Recent Observations to the Financial Services Contracting Markets The Impact of IR35 Changes over the Past Two Years

2023-07-21 |  Clare Allan

Since the IR35 reforms came into effect in April 2021, we have seen an increase in contractors moving away from self-employed to employed status. With the responsibility of determining contractor employment status now sitting with clients, we have seen many of them issuing blanket bans on the use of contractors, and our framework agreements with them reflect that. This blanket response seems to be changing and is now, to some extent, being reversed, with some clients perhaps pondering whether this rule may have precluded them from accessing the very best contractor talent.

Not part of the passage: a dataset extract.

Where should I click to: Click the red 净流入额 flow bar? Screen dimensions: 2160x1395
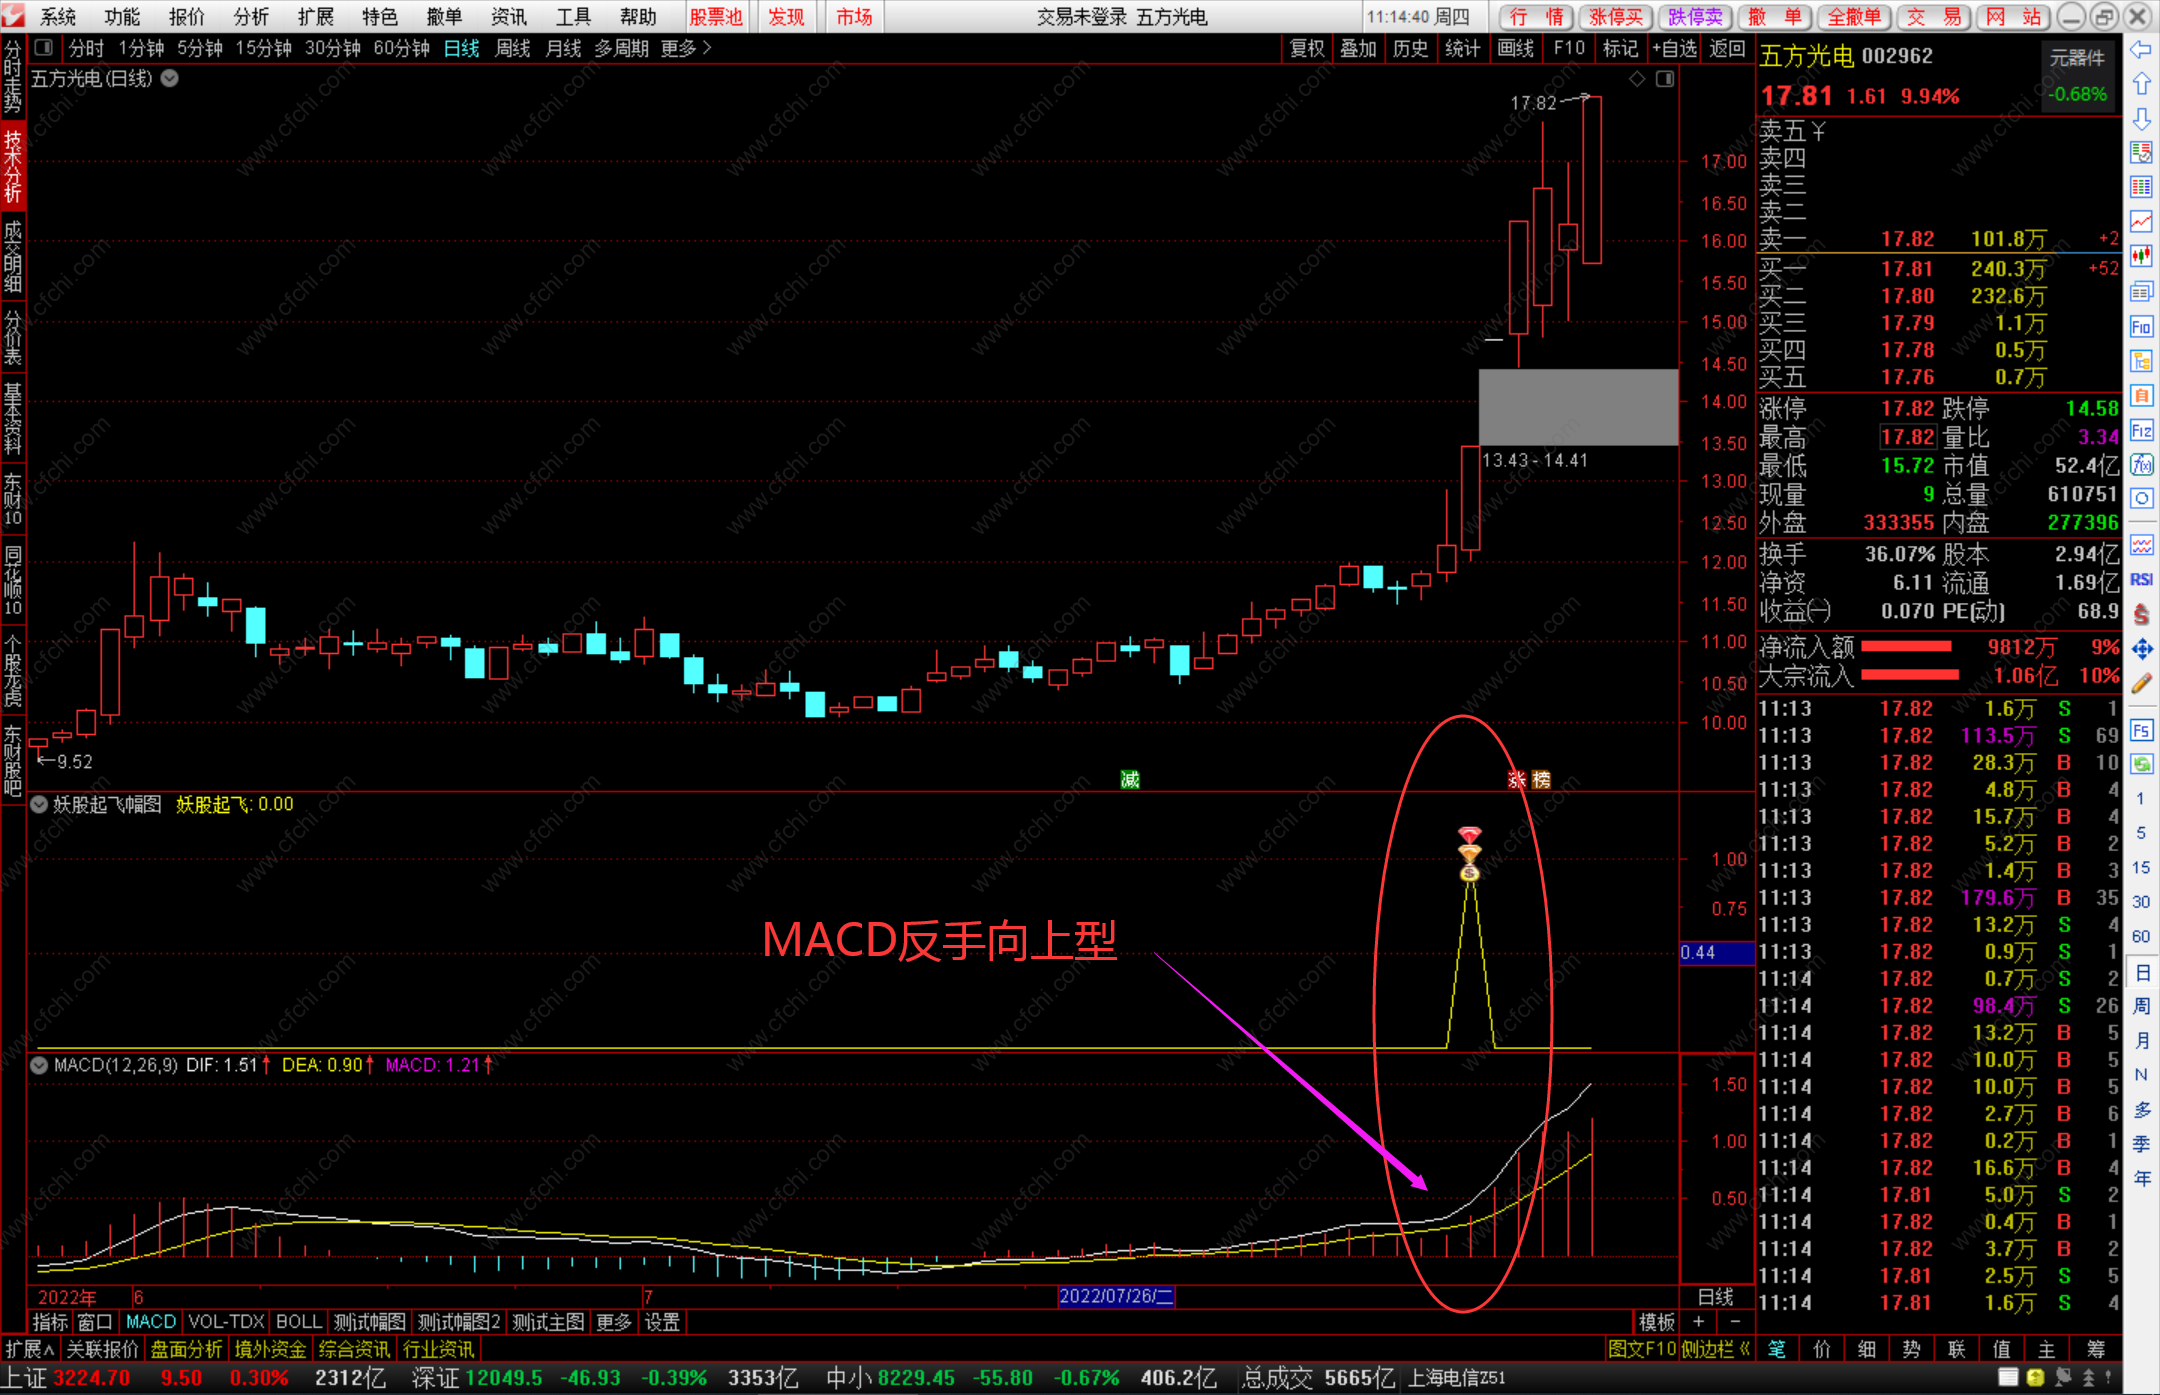click(x=1906, y=647)
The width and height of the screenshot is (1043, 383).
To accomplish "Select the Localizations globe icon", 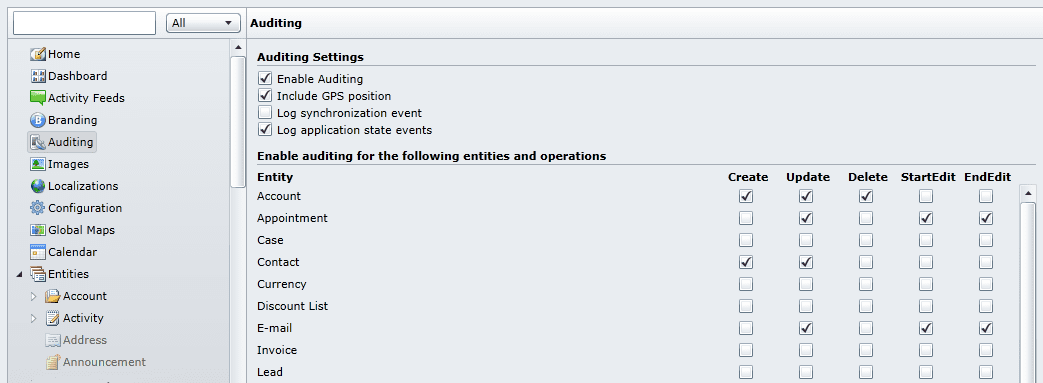I will [38, 186].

We decided to test what we’ve anecdotally noticed, and performed some analysis on our client base (mostly London-based wealth and asset managers and insurance companies). 17% of clients who preferred a ‘blanket ban’ on outside IR35 contractors have moved to an arguably more pragmatic approach, and now routinely perform CEST assessments on individuals to accurately determine their employment status.  

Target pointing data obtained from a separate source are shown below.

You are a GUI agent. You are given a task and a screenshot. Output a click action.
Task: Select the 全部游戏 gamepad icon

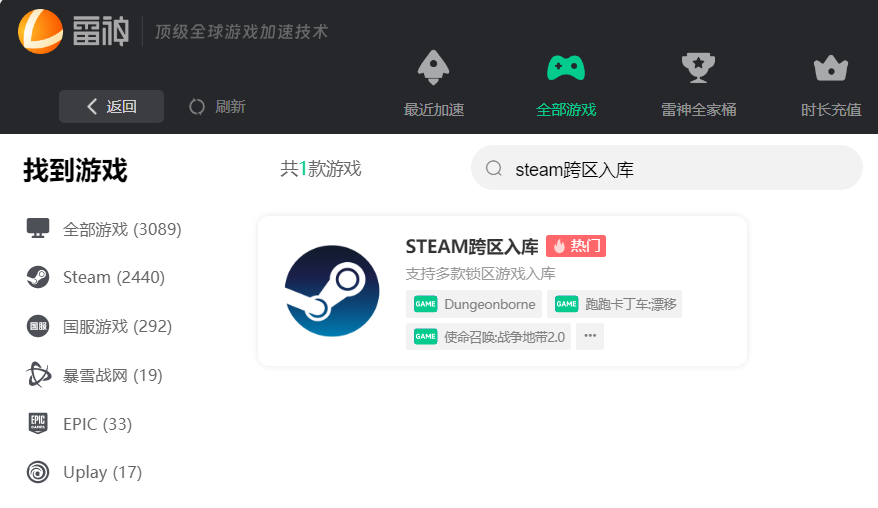(x=565, y=68)
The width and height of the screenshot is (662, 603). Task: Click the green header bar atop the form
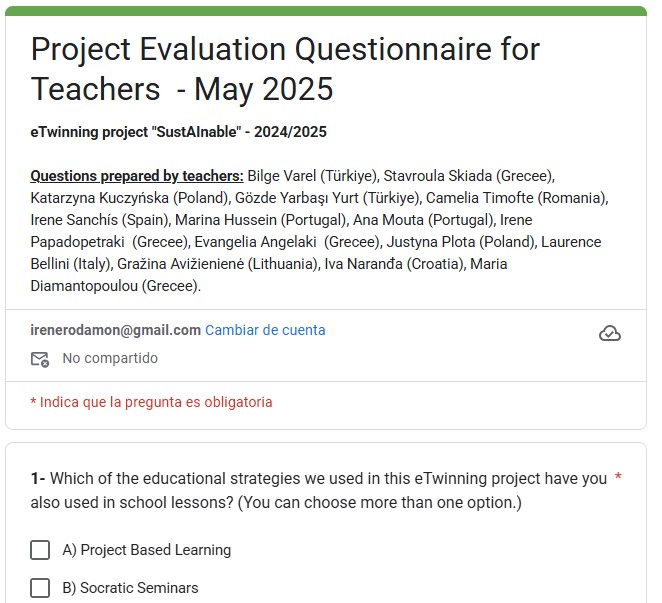(x=326, y=11)
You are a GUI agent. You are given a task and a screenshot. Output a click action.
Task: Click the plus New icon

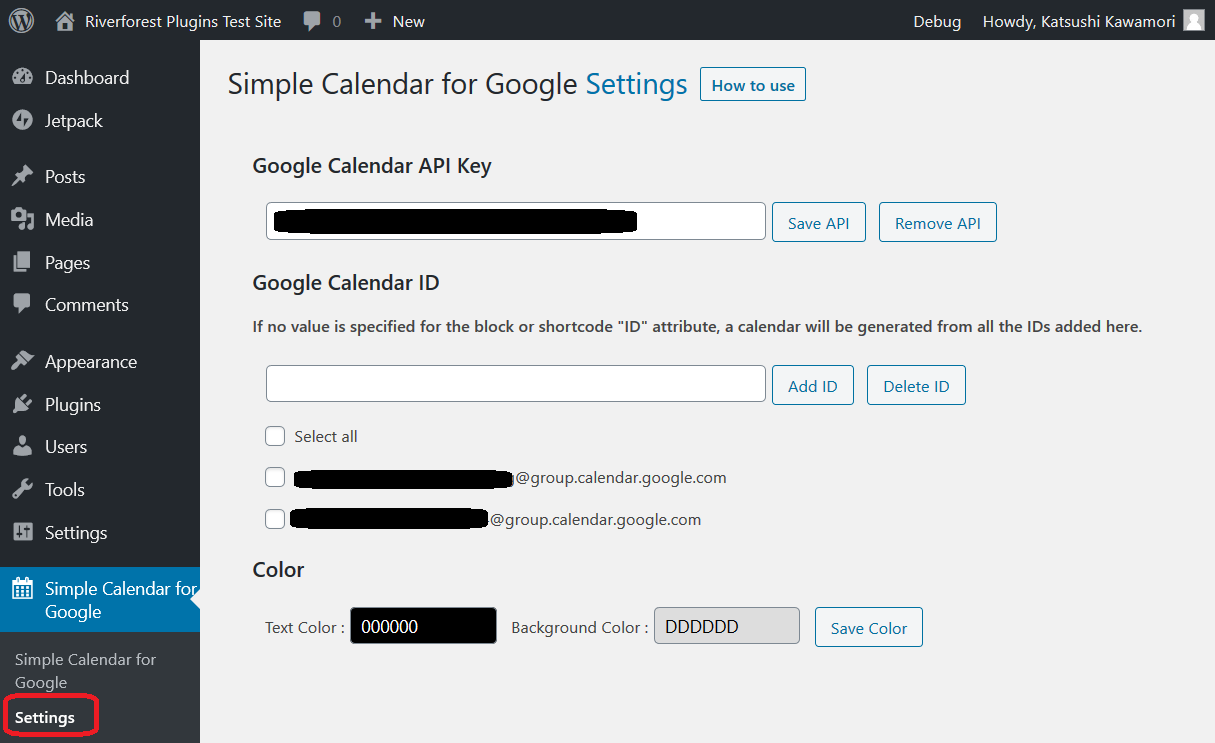click(373, 21)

We’ve also seen a change in contractors’ appetite to work on an inside IR35 basis. Back in 2021, many of our long-term contractors dissolved their limited companies and took permanent, fixed-term or inside IR35 roles. The reasoning behind this includes:

  • An unwillingness to continue to concern themselves with tax affairs when outside IR35 roles seem few and far between
  • A desire for the stability of a perm or fixed-term role in an uncertain market
  • An unwillingness to risk HMRC investigation which could theoretically go back years
  • Reluctance to undertake further administrative burdens, e.g. tracking potential substitutes, keeping tabs on personal working patterns, etc. 

This could be coming full circle now that contractors are noticing a slight increase in the number of outside IR35 roles in the market. However, when approached about inside IR35 roles, the answer is a little more frequently: ‘No, thank you’. In fact, there is an increasing school of thought that it is merely a matter of time before a contractor legally challenges a company which has a blanket ban on outside IR35 engagements. Perhaps by unilaterally refusing to perform a CEST assessment, a company is derelict in its duty of determining the contractor’s status?

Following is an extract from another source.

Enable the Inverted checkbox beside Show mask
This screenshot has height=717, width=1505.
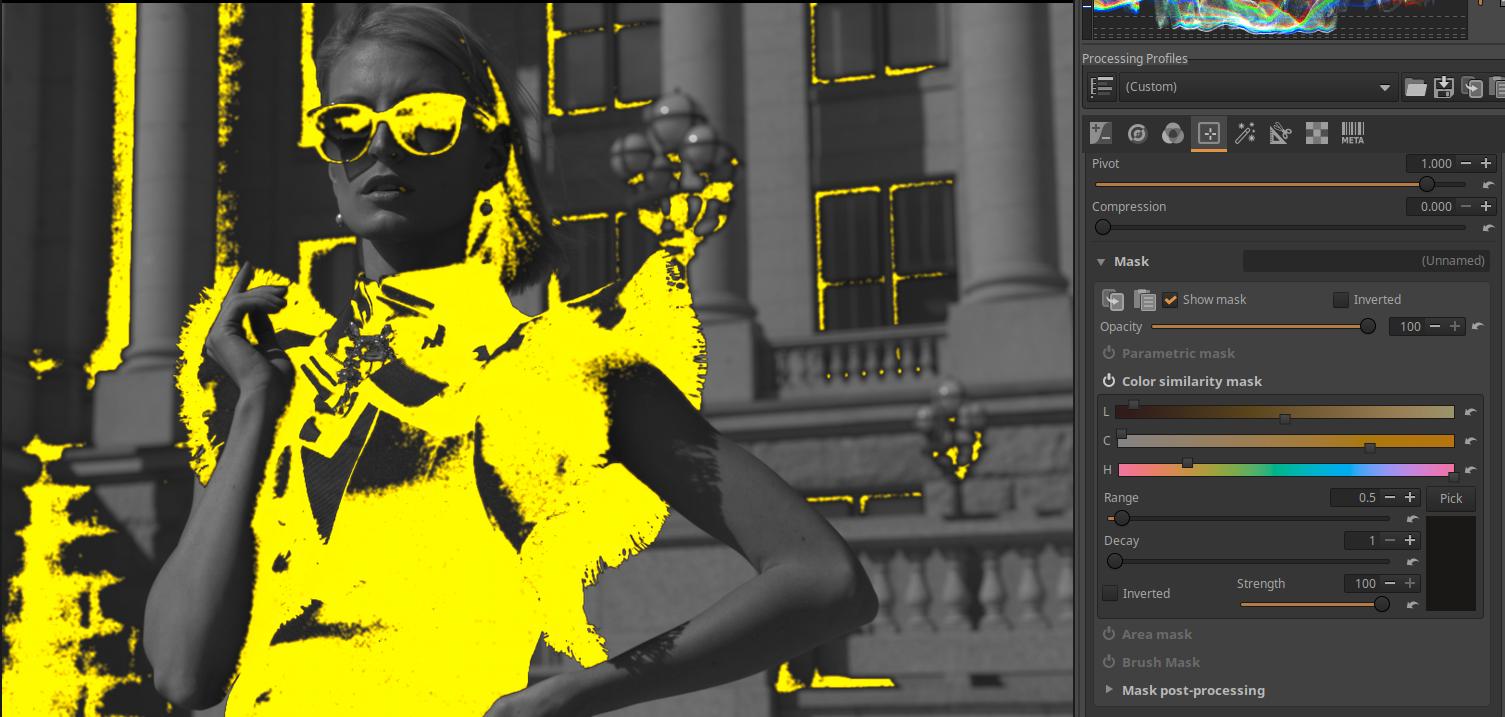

In my view, while this change in view is in many ways a step forward for the contracting market, it still remains to be seen as to what action HMRC will take. As it stands, HMRC does not have to give a reason for opening an enquiry, an IR35 investigation, or an off-payroll working rules enquiry, so there is no way of understanding exactly what provoked the Revenue’s scrutiny.

What we need to remember is that HMRC has access to a huge database of information to aid them in their goal to ensure every taxpayer in the country contributes the right amount of tax to the pot. As contractors clearly aren’t an exception, it will be interesting to see how the contractor market will evolve over the coming months.